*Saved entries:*
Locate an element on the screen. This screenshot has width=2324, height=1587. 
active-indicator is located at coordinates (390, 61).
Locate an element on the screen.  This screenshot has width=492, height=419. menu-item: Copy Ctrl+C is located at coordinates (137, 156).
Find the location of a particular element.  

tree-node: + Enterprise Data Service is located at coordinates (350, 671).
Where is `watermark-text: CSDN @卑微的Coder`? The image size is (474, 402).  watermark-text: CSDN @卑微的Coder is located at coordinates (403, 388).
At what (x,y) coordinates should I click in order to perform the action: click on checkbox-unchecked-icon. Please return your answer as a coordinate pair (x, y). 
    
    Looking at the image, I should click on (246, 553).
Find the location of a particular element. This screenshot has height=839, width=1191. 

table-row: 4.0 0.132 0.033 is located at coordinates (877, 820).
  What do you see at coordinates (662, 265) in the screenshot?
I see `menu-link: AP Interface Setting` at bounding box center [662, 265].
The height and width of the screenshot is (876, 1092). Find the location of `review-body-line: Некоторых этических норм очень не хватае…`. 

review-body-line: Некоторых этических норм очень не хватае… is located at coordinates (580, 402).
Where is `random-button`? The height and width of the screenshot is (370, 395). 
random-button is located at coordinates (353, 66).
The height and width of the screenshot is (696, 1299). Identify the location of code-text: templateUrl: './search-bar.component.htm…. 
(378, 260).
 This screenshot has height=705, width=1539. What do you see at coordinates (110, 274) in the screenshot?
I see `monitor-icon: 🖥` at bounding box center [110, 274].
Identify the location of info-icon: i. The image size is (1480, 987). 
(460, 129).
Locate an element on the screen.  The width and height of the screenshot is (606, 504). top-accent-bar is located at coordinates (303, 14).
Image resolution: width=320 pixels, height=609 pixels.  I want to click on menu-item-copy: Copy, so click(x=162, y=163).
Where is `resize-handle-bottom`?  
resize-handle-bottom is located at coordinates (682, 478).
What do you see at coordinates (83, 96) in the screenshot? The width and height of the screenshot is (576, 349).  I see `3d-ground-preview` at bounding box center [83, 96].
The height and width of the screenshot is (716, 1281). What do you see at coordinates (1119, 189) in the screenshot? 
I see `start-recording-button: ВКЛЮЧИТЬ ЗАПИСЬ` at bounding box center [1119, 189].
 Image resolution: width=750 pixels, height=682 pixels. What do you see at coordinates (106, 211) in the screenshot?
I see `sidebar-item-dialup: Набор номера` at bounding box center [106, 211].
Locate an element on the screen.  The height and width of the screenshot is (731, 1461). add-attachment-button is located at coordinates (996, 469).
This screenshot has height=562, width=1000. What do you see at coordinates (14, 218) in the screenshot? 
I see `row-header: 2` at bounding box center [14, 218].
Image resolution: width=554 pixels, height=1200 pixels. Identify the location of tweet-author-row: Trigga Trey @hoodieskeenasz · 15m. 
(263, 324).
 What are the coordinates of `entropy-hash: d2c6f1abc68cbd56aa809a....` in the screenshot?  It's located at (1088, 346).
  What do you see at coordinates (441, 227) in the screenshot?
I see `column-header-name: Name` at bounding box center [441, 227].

*What needs to be done:*
Repeat every one of the records above word for word, with nothing changed.

*Exercise solution:*
Locate an element on the screen. This screenshot has width=2324, height=1587. 
active-indicator is located at coordinates (390, 61).
Locate an element on the screen.  This screenshot has width=492, height=419. menu-item: Copy Ctrl+C is located at coordinates (137, 156).
Find the location of a particular element.  

tree-node: + Enterprise Data Service is located at coordinates (350, 671).
Where is `watermark-text: CSDN @卑微的Coder`? The image size is (474, 402).  watermark-text: CSDN @卑微的Coder is located at coordinates (403, 388).
At what (x,y) coordinates should I click in order to perform the action: click on checkbox-unchecked-icon. Please return your answer as a coordinate pair (x, y). 
    
    Looking at the image, I should click on (246, 553).
Find the location of a particular element. This screenshot has height=839, width=1191. 

table-row: 4.0 0.132 0.033 is located at coordinates (877, 820).
  What do you see at coordinates (662, 265) in the screenshot?
I see `menu-link: AP Interface Setting` at bounding box center [662, 265].
The height and width of the screenshot is (876, 1092). Find the location of `review-body-line: Некоторых этических норм очень не хватае…`. 

review-body-line: Некоторых этических норм очень не хватае… is located at coordinates (580, 402).
Where is `random-button`? The height and width of the screenshot is (370, 395). 
random-button is located at coordinates (353, 66).
The height and width of the screenshot is (696, 1299). Identify the location of code-text: templateUrl: './search-bar.component.htm…. 
(378, 260).
 This screenshot has height=705, width=1539. What do you see at coordinates (110, 274) in the screenshot?
I see `monitor-icon: 🖥` at bounding box center [110, 274].
Identify the location of info-icon: i. The image size is (1480, 987). 
(460, 129).
Locate an element on the screen.  The width and height of the screenshot is (606, 504). top-accent-bar is located at coordinates (303, 14).
Image resolution: width=320 pixels, height=609 pixels.  I want to click on menu-item-copy: Copy, so click(x=162, y=163).
Where is `resize-handle-bottom`?  
resize-handle-bottom is located at coordinates (682, 478).
What do you see at coordinates (83, 96) in the screenshot? The width and height of the screenshot is (576, 349).  I see `3d-ground-preview` at bounding box center [83, 96].
The height and width of the screenshot is (716, 1281). What do you see at coordinates (1119, 189) in the screenshot? 
I see `start-recording-button: ВКЛЮЧИТЬ ЗАПИСЬ` at bounding box center [1119, 189].
 Image resolution: width=750 pixels, height=682 pixels. What do you see at coordinates (106, 211) in the screenshot?
I see `sidebar-item-dialup: Набор номера` at bounding box center [106, 211].
Locate an element on the screen.  The height and width of the screenshot is (731, 1461). add-attachment-button is located at coordinates (996, 469).
This screenshot has height=562, width=1000. What do you see at coordinates (14, 218) in the screenshot? 
I see `row-header: 2` at bounding box center [14, 218].
Image resolution: width=554 pixels, height=1200 pixels. Identify the location of tweet-author-row: Trigga Trey @hoodieskeenasz · 15m. 
(263, 324).
 What are the coordinates of `entropy-hash: d2c6f1abc68cbd56aa809a....` in the screenshot?  It's located at (1088, 346).
  What do you see at coordinates (441, 227) in the screenshot?
I see `column-header-name: Name` at bounding box center [441, 227].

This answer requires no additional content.